Alors que les bibliothécaires commencent à partir de la cour pavée de l’Hôtel d’Albret, Régine Hatchondo, qui a rencontré les syndicats il y a trois jours, tente d’arrondir les angles. La transformation des bibliothèques exige en effet de nouveaux métiers. « Il faut réfléchir à un rééquilibrage en fonction de chaque bibliothèque, de leurs flux, et ce, sans perdre de qualité de service. » Elle revendique cette politique de cas par cas en fonction des établissements et des besoins des parisiens. Les critères sont variés : nombre de prêts, fréquentation globale, nombre de livres traités.

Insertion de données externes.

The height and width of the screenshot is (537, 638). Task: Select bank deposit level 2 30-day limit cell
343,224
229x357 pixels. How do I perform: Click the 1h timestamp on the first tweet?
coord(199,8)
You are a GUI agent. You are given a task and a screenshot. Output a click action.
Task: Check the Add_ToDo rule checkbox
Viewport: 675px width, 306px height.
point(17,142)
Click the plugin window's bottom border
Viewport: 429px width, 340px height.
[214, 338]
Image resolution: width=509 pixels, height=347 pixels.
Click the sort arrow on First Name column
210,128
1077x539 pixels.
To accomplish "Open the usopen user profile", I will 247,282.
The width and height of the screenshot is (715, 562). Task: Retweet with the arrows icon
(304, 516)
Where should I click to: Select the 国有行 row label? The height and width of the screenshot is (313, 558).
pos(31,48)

Mais la machine s’enraye dès qu’il y a un congé maladie ou un employé en vacances. « Ils peuvent encore tirer sur les cordes » explique Mme Sémel, mais « on arrive au maximum ». Elle poursuit : « le risque est d’avoir des créations de postes précaires ou d’emplois d’avenir ».

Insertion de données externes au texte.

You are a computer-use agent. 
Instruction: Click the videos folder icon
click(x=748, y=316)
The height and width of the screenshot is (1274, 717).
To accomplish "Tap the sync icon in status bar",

Pour Régine Hatchondo, tout passera par le dialogue social. « La bibliothèque est le plus bel outil pour la démocratisation culturelle » plaide-t-elle.
D’ici là, l’intersyndicale veut sensibiliser les usagers et songe à d’autres actions avant le premier tour des élections. Pas sûr en revanche, qu’ils se manifestent entre les deux tours. Ils ont juste demandé aux bibliothécaires présents de se tenir « prêts à avoir des dimanches de libre ! »
Mais tout le monde s’accorde sur un point : les 50 postes demandés ne seront pas pourvus avant le 2e tour des élections municipales. La bataille ne fait que commencer.